If you think, “Dude, music is crap compared to when I was younger,” you’re wrong. There is a glut of gorgeousness out there. Yet, in this age of access and melodious abundance, people reach for the same bands that they’ve ever listened to. What the hell is with this wistful pining for the past? Let’s figure it out.
Why music you grew up with matters to youWhen I was 16, I adored a band called Wrong Direction, gawky local dudes slinging Operation Ivy covers and originals. I have good memories of all of the garage, basement, and backyard shows of my youth. In psychoanalysis, this is called a “screen memory.” It ain’t what really happened. A screen memory smushes together a crap-ton of different memories – but only the good bits. In the mashup, negative emotions are filtered out.
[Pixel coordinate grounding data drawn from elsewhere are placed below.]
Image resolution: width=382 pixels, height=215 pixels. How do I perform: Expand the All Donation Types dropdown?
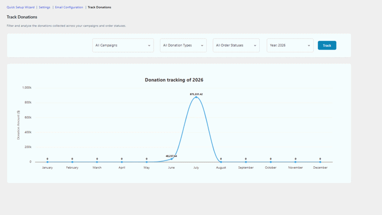pyautogui.click(x=183, y=45)
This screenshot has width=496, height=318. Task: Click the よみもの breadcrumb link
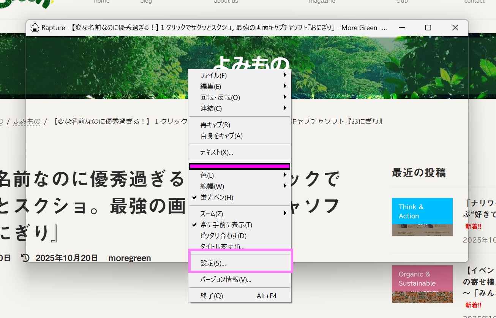[x=27, y=121]
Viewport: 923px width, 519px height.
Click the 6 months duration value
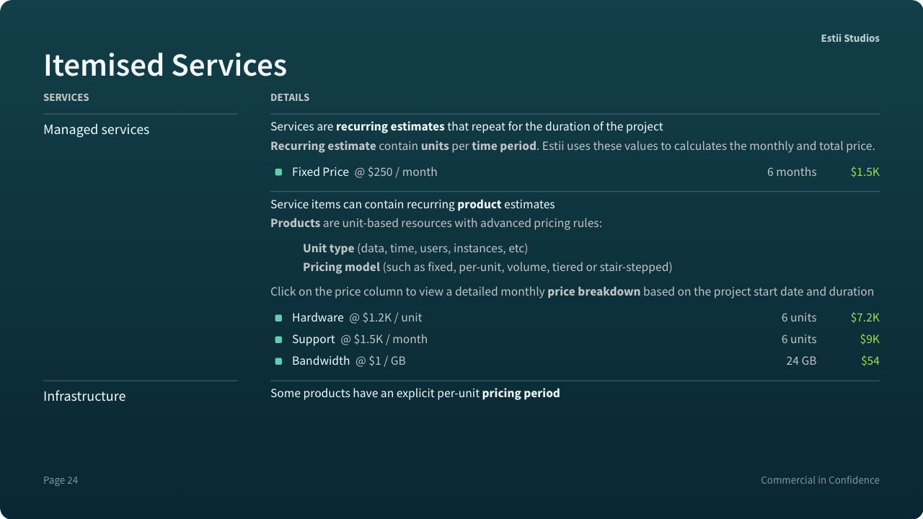pyautogui.click(x=792, y=172)
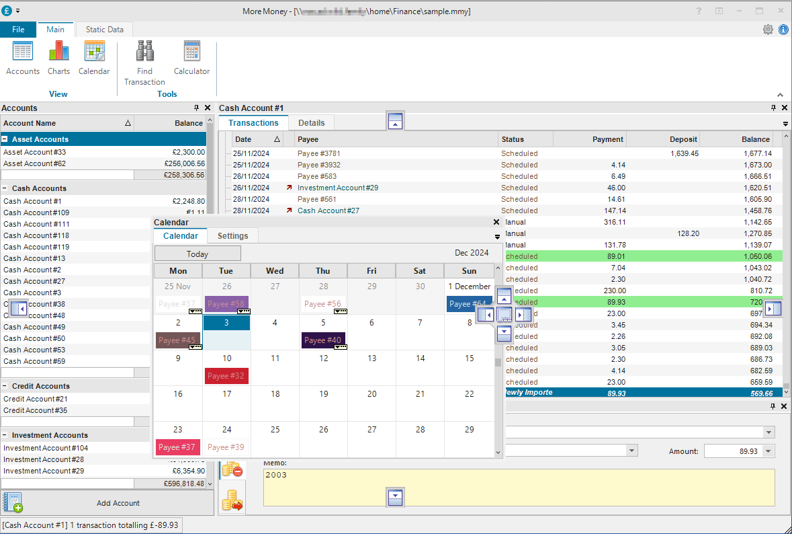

On a casual think-back, I’m left with a generally positive view of these younger years … rather than remembering the time I tripped down a staircase at a show or how I was usually too shy to say hello to anyone but my two pals.
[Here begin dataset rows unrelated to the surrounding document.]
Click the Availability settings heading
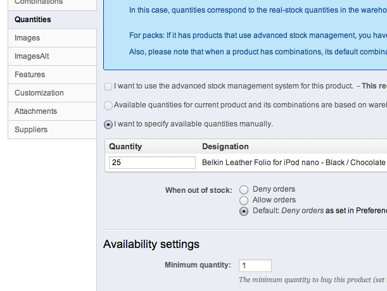The image size is (387, 291). pyautogui.click(x=151, y=244)
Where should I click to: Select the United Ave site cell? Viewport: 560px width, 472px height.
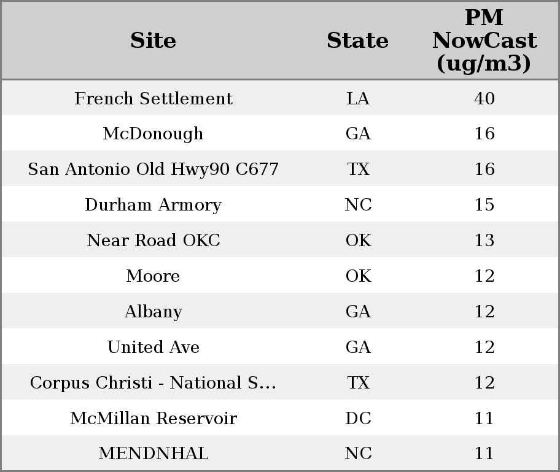coord(154,347)
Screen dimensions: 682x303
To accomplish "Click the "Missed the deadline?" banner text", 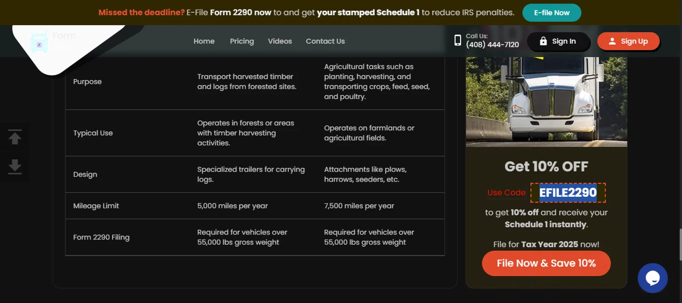I will (141, 13).
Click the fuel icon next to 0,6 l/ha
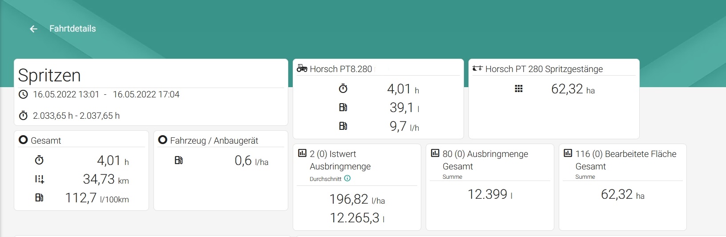The width and height of the screenshot is (726, 237). 179,161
Nostalgia doesn’t necessarily mean being too lazy to find new music. Dr. Arthur C. Jones, professor of music, culture, and psychology at the Lamont School of Music at the University of Denver says, “Everybody wants to feel that their place in the universe and the geographical region that they live in is significant … To have music that honors specific experiences, that recognizes that those experiences happened, and that a person was part of it – is really important. People get upset when they feel like everything that they’ve experienced has been forgotten.” If you go back to your childhood home and it’s a parking lot, it causes a feeling of erasure. Your experience is no longer there. Your existence is harder to prove. The same goes for music. When you find a music friend who acknowledges a scene or song, suddenly there is more reality to your own experience.
Why young folks are nostalgic to music that came beforeThe easy answer here is that music is effing awesome and can connect to anyone, anytime. Sam Cooke, Iggy Pop, and Camille Saint-Saëns are as important now as ever. But there’s more.
Jones says, “People want to be a part of generational continuity. They want to feel like they have some sense of those that came before them.” Besides being a killer album, a person might play Marvin Gaye’s “What’s Going On” because they heard their ma spin it. Maybe their ma died, but before she did, she talked about seeing Gaye live. Listening to “What’s Going On” becomes a living connection to a deceased relative. Additionally, ma’s Marvin Gaye stories convert into a part of the younger individual’s own narrative, thus making their own life story richer.
Nostalgia can be a regional experienceDurango is obsessed with ska. This suits me fine. Ska is a thriving, dance party of a genre. Most of America thinks of ska as a late ’90s, early aughts thing. It’s an example of an obsessive population that refuses to let go of a good thing. It’s also an example of nostalgic reaching as regional experience. “I think that there’s a natural experience that happens in music-making that is geographical,” Jones says. “If you are in Durango, this beautiful western slope of Colorado … there’s going to be a music that speaks to that experience and it is going to be different than the music of someone who lives in Manhattan” Music will survive in an area based on the population’s view of its utility. Having Ska Brewing Co. in town has drastically increased ska’s presence in Durango, lengthened its utility, and deepened our peoples’ memory pool of it.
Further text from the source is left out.